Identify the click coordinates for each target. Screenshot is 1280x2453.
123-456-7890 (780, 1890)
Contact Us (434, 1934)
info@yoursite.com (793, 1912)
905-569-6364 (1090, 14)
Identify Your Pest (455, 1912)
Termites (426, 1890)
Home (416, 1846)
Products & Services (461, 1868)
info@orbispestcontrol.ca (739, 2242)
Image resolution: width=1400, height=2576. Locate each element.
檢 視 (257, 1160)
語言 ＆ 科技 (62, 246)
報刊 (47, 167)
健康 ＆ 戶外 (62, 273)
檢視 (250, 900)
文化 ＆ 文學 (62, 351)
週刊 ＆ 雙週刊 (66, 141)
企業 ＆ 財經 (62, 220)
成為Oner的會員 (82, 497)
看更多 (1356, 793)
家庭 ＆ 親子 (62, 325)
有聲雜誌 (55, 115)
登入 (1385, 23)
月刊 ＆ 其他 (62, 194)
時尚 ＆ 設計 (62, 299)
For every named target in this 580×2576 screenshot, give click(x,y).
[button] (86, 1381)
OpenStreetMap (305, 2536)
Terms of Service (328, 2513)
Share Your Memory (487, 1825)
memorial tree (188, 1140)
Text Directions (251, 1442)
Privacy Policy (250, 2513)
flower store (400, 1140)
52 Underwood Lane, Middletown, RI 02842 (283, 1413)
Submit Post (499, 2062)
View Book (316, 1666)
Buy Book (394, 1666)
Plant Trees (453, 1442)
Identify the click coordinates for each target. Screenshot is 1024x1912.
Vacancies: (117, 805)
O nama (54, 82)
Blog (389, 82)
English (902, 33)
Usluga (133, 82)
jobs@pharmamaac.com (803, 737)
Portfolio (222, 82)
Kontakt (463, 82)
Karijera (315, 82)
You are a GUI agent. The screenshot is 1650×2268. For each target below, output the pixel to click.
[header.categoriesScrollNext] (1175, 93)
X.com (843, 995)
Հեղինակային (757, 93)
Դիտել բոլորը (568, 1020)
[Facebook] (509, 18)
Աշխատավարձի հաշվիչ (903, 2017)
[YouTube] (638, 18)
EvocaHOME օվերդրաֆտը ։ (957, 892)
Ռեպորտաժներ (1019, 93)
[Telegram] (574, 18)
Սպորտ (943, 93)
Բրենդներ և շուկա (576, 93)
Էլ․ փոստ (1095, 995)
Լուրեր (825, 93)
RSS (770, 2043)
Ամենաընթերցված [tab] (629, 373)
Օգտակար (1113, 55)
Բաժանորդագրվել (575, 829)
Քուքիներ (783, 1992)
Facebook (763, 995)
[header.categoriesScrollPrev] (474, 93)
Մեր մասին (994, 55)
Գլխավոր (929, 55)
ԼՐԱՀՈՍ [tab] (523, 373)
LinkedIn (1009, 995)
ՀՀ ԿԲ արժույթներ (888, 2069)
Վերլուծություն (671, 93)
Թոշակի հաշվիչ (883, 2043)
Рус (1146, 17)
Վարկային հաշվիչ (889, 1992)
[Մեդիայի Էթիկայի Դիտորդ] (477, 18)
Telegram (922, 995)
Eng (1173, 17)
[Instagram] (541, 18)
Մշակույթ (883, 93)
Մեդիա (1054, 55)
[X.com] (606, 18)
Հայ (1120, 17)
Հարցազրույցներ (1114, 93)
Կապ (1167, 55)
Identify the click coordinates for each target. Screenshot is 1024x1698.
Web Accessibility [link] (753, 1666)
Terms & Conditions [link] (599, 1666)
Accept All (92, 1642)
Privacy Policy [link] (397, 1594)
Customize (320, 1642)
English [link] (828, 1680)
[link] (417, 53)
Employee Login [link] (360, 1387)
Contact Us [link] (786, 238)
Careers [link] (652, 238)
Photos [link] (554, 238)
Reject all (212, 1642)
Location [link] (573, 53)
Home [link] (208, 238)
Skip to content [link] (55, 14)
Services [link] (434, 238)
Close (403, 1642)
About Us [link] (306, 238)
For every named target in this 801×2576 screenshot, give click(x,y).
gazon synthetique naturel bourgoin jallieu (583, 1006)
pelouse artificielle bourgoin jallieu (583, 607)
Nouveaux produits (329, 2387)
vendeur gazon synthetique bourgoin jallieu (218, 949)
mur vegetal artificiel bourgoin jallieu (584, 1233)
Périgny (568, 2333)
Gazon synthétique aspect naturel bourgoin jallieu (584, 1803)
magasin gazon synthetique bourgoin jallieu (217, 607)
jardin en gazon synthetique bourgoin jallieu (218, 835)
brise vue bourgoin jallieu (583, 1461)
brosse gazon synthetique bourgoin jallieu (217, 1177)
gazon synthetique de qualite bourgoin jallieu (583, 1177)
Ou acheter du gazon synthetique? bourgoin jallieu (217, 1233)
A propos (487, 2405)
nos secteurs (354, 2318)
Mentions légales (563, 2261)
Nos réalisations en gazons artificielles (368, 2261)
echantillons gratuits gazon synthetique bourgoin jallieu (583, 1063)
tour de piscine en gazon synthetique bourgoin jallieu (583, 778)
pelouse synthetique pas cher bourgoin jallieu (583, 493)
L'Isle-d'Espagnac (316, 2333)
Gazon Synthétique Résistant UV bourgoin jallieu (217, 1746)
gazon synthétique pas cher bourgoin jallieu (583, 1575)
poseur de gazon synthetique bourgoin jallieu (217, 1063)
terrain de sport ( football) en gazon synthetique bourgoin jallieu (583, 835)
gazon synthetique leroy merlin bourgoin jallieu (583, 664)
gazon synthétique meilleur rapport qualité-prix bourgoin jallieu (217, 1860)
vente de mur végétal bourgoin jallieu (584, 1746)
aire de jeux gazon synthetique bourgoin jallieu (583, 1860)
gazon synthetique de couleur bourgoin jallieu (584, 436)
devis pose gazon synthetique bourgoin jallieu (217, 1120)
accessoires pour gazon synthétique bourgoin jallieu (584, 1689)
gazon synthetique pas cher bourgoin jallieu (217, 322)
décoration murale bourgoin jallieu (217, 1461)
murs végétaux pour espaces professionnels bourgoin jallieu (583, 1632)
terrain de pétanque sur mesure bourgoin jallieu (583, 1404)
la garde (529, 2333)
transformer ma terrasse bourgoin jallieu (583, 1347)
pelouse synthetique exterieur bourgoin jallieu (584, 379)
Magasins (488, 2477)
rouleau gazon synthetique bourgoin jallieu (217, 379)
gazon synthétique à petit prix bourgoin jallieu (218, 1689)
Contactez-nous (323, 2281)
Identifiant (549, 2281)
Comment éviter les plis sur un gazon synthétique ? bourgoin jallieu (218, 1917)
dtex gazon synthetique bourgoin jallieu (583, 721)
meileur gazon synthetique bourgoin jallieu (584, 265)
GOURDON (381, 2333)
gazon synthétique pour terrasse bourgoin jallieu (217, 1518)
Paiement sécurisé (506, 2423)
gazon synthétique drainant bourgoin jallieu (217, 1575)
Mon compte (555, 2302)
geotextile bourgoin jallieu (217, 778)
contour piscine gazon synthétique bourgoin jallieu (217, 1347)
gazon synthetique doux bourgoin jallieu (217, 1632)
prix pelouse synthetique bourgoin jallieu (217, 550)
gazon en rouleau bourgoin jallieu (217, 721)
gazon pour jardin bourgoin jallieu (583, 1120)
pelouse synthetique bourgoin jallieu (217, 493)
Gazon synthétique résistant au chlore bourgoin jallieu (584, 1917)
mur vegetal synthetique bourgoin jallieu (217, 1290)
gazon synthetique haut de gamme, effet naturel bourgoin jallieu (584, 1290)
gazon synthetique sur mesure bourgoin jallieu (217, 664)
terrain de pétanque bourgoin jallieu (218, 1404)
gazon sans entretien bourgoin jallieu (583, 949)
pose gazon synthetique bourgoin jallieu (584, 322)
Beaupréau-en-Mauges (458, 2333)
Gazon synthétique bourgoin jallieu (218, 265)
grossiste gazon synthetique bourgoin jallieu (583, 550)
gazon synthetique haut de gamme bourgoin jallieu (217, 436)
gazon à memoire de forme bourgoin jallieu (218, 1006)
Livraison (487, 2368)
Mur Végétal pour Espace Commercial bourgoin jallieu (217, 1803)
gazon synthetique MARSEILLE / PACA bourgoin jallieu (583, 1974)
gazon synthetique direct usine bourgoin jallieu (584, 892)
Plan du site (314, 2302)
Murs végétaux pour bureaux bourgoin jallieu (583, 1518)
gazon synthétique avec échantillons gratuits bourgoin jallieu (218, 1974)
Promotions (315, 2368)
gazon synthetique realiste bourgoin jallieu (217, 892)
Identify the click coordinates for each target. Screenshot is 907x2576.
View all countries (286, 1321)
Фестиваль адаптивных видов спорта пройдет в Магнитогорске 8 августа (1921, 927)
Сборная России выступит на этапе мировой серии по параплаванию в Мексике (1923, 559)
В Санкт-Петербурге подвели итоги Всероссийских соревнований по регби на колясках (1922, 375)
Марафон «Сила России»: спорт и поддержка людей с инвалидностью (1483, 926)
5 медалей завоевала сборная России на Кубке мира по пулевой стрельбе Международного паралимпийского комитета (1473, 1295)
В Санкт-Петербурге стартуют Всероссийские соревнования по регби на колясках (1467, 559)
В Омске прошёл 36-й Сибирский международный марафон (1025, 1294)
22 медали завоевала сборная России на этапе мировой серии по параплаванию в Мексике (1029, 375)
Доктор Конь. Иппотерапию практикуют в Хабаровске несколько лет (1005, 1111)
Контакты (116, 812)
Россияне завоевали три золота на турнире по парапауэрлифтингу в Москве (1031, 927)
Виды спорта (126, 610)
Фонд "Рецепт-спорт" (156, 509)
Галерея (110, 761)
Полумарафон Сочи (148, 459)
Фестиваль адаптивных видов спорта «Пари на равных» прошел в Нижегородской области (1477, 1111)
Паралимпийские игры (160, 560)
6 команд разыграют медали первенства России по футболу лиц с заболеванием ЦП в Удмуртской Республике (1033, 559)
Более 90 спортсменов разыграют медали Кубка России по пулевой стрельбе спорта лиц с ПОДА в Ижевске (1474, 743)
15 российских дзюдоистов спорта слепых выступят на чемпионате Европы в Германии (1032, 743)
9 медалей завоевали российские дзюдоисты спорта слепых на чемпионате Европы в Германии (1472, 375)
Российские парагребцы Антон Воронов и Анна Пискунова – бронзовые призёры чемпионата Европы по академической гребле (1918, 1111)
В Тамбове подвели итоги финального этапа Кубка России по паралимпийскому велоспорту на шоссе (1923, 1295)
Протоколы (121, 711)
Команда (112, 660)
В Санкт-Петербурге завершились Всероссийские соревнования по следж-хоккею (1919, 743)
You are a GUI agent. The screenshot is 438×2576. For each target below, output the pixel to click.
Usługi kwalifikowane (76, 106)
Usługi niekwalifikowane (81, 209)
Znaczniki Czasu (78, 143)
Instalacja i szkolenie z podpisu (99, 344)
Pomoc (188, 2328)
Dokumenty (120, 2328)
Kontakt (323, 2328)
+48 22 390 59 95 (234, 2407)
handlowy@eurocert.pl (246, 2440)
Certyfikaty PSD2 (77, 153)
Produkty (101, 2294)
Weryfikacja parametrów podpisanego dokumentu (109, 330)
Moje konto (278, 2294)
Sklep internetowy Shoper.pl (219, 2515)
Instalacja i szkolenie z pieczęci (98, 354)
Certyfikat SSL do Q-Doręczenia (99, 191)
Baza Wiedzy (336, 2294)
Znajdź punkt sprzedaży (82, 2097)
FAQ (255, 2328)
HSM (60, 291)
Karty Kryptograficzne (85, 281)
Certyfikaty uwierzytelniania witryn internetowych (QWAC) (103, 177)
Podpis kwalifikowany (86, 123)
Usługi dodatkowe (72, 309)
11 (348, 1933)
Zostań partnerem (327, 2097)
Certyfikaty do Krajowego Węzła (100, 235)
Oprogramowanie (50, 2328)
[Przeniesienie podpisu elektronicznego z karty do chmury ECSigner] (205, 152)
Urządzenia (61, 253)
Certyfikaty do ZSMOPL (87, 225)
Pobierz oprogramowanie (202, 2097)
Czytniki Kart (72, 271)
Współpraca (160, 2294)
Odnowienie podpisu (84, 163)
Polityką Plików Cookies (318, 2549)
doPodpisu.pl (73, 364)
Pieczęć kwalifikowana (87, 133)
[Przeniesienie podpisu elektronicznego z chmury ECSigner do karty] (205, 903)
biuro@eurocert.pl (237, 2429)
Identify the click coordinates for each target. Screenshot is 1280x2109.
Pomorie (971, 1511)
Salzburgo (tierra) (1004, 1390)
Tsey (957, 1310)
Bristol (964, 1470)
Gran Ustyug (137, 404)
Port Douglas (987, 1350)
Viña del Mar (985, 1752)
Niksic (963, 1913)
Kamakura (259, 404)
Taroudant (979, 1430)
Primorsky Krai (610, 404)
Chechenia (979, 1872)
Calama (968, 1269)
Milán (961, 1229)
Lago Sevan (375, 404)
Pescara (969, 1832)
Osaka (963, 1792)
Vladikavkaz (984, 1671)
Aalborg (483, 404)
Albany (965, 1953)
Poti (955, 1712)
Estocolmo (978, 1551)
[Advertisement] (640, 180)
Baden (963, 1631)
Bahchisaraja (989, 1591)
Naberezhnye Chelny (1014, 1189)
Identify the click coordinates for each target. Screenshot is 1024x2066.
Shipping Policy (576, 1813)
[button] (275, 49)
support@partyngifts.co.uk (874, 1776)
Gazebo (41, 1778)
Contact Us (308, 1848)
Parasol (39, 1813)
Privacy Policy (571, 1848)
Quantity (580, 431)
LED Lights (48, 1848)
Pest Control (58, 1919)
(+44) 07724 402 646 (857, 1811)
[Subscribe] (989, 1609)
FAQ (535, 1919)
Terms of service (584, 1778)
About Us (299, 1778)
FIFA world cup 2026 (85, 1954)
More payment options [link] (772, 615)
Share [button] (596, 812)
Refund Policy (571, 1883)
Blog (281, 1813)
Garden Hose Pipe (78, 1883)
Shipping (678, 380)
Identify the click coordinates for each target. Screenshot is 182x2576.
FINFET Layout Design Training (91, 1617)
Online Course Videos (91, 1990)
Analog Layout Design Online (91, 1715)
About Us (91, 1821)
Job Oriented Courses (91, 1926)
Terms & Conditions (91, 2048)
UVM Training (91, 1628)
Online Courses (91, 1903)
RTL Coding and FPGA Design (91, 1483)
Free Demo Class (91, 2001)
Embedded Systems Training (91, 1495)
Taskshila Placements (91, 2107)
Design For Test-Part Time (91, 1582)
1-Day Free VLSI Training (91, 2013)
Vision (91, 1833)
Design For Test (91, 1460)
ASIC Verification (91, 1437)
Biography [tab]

---

▶ _Work instructions_
Could you quote, exactly as they appear, the line containing "RTL Coding and FPGA Design (91, 1483)" and every line after it to the end of the records above?

▶ _Written solution_
RTL Coding and FPGA Design (91, 1483)
Free Demo Class (91, 2001)
Embedded Systems Training (91, 1495)
Taskshila Placements (91, 2107)
Design For Test-Part Time (91, 1582)
1-Day Free VLSI Training (91, 2013)
Vision (91, 1833)
Design For Test (91, 1460)
ASIC Verification (91, 1437)
Biography [tab]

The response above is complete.